__SOURCE__
== == ==
Comparing Client VM and Server VM

Hi all,

I’m evaluating whether server VM is viable option for games, I observe long pauses over long time on my computer, but I suppose it’s mainly because it’s single core. I’ve prepared simple test using JBullet physics library, would be helpful if you could test it.

How to test:

  1. run Client VM version and press D key to disable deactivation
  2. wait until it stabilizes and tell me average FPS
  3. run Server VM version and press D key to disable deactivation
  4. wait and count how long it takes to stabilize and tell me average FPS
  5. does it still make visible pauses when shooting boxes (by right clicking) or by other manipulation?
  6. reply with information about CPU,VM,OS and your observations

My results (also a template for your replies):
CPU: Pentium 4 “Northwood” 2.4GHz, 32bit single-core without HyperThreading
VM: 1.6.0_07-b06
OS: Linux 32bit
Client FPS: 25
Server time until stabilized: about 8 seconds
Server FPS: 42
Server notes: after shooting box and colliding with other boxes it has very noticeable additional pauses

CPU: Core 2 Quad Q6600, 2.4GHz, 64bit quad-core
VM: 1.6.0_07-b06
OS: Windows XP 32bit
Client FPS: 540 (±20)
Server time until stabilized: no visible pauses, it takes 2 seconds for the FPS to get near its maximum
Server FPS: 820 (±20)
== == ==
__PROBLEM SET__
**1)** From the thread comparing Client VM and Server VM, set down word for word the passage that begins at the words "Comparing Client VM" and stops after "could test it.".
**2)** Pick up the thread comparing Client VM and Server VM at the point where it ends and keep writing it.

__DATASET EXCERPT__
== == ==
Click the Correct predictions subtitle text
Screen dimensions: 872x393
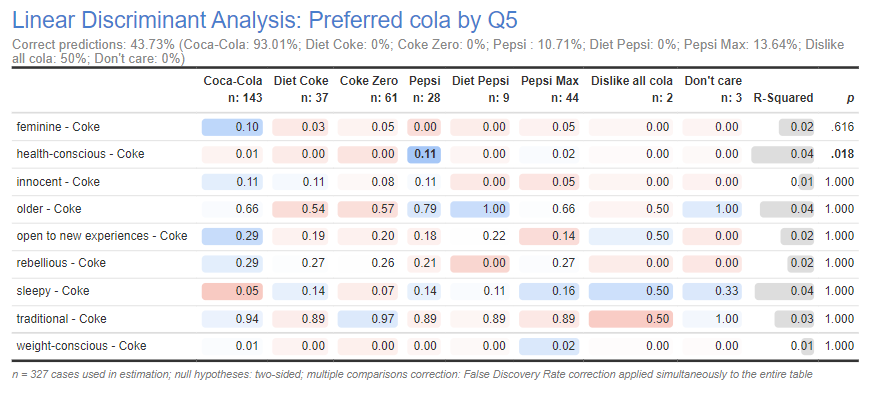[428, 52]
== == ==
__ANSWERS__
**1)**
Comparing Client VM and Server VM

Hi all,

I’m evaluating whether server VM is viable option for games, I observe long pauses over long time on my computer, but I suppose it’s mainly because it’s single core. I’ve prepared simple test using JBullet physics library, would be helpful if you could test it.

**2)**
Server notes: FPS counter says 30, 520, 770 and then rises in about 10 seconds to the maximum rate. On client the FPS counter says 410, 540 and stays around there. So it takes 1 second (FPS counter’s refresh rate) for the server to reach the FPS of the client, another second to rise clearly above it, and some over 10 seconds to reach the maximum FPS.

CPU: Intel Core 2 Duo 2.2 GHz 32bit (I think)
VM: 1.5 Mac default
OS: Mac OS X 10.4.11

With Help Text still on
Client FPS: 60
Server time until stabilized: <2 seconds
Server FPS: 165
Server notes: Noticed no weird pauses, performance increased after shot box collided with the stack, reducing the number of contacts. After this FPS approached 220

With Help Off
Client FPS: 109
Server time until stabilized: <2 seconds (barely noticeable)
Server FPS: 300 +/- 10
Server notes: Same note as above, except after shooting into the stack, the FPS was around 420. If deactivation was still on, the FPS was around 560 before shooting any boxes.

The server jnlp gives me “Error: no ‘server’ JVM at ‘C:\Program Files\Java\jre1.6.0\server\jvm.dll’.”

CPU: Core 2 Duo, 2.4GHz
VM: 1.6.0_06
OS: Windows XP 32bit
Client FPS: ~600
Client notes: no noticeable pauses

  • edit, after copying server to jre:
    Server time until stabilized: < 3 seconds (no difference to client vm?)
    Server FPS: ~1000
    Server notes: no noticeable pauses

Regarding pauses: I noticed that the memory consumption fluctuates. This probably means you are creating too much garbage. Profile your application (or library) to see if the garbage collection causes the pauses. If yes, find the reason for the ‘costly’ garbage and reduce it. It’s common practice in Java game programming to reduce nasty garbage (but not every garbage is bad!) to calm down the garbage collector.

You can enable it by copying it from private JRE contained in JDK to public JRE, in other words copy $JDK_HOME/jre/bin/server directory to $JRE_HOME/bin/ (so you’ll end up having client and server dirs there). You can remove it from the public JRE after you do the test.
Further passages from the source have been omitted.